Childress’s findings are supported by Harvard Medical School, which stated in a 2004 Mental Health Letter that “the brain creates unconscious memories that make addicts susceptible to relapse.” After conducting tests on rats, Dorit Ron, a neuroscientist at the University of California, San Francisco, found that directly targeting drinking-associated memories helps those with alcohol problems to stay sober. Helen Shen, Nature Magazine, reprinted in Scientific American, June 24, 2013.

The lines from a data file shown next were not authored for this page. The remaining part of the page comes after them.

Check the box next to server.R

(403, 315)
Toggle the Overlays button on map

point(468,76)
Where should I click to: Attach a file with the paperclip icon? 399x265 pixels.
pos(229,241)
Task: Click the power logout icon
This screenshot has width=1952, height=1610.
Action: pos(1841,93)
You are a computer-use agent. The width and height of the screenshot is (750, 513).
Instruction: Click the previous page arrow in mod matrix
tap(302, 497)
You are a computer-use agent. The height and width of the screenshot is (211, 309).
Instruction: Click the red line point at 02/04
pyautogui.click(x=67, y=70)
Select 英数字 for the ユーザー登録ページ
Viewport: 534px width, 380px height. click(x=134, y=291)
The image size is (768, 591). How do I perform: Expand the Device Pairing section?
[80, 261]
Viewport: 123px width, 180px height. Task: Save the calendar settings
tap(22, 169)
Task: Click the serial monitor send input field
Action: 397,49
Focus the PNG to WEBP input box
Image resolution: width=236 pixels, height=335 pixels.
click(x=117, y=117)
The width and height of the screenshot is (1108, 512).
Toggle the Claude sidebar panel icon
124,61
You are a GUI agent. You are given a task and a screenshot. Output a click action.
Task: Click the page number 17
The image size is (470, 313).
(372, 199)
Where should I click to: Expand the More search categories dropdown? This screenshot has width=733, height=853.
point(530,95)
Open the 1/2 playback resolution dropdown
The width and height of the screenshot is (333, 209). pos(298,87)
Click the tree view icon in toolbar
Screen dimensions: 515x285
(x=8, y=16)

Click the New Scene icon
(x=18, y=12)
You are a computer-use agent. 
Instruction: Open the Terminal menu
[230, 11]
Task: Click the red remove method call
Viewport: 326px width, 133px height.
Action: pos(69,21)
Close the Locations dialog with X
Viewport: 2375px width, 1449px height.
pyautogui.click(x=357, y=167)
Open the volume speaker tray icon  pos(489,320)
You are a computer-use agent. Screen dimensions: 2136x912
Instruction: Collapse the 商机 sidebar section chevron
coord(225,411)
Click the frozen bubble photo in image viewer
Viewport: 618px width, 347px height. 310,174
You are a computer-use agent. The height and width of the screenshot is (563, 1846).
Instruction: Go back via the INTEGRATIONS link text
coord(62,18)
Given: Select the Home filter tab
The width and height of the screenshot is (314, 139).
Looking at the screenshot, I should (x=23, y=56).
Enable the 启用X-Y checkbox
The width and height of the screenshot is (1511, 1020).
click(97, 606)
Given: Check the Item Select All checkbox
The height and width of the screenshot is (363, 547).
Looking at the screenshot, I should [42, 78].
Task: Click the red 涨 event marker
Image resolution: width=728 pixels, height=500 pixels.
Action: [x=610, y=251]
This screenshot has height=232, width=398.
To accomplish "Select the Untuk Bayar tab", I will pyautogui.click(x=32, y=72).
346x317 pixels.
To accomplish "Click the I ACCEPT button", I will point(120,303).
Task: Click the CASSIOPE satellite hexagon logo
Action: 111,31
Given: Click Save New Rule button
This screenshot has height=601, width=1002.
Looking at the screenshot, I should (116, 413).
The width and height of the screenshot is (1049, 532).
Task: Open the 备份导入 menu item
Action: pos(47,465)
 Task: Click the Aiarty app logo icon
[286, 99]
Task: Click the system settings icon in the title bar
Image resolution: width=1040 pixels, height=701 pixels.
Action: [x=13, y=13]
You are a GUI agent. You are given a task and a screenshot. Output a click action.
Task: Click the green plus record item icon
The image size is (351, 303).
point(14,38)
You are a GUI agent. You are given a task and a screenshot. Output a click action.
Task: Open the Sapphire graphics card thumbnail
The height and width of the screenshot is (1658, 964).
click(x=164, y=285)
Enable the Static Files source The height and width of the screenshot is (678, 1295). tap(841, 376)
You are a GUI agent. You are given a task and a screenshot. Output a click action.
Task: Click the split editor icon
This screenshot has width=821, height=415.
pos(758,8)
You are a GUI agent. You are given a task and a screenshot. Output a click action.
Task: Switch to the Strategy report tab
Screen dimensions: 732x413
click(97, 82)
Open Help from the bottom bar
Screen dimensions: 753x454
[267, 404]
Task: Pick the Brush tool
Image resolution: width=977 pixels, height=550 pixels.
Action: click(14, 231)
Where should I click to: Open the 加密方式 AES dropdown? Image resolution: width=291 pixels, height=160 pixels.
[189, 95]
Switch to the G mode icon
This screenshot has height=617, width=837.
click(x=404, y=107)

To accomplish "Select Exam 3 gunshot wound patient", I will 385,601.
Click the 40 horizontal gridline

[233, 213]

Researchers at the Ernest Gallo Clinic and Research Center at UC San Francisco found that certain memories are linked to cravings. “One of the main causes of relapse is craving, triggered by the memory by certain cues,” said lead author Segev Barak, PhD. He further stated that there is “a small window of opportunity” to target the memory of the craving and to weaken or even erase the memory, and thus the craving.
Some of the studies above promoted the use of drug interventions to help stop these memories. However, Barry Everitt of the University of Cambridge, an expert in drug abuse research, has stated that “Non-drug interventions would be an enormous step forward in drug abuse treatment, which currently relies on replacing one drug with another and has an extremely high rate of relapse.”
At the Kiloby Center and Natural Rest for Addiction, our techniques are “non-drug interventions.” We seize the “small window of opportunity” illuminated by Dr. Barak by inducing clients to want the addictive substance or activity and then we dismantle the urge by undoing the Velcro Effect.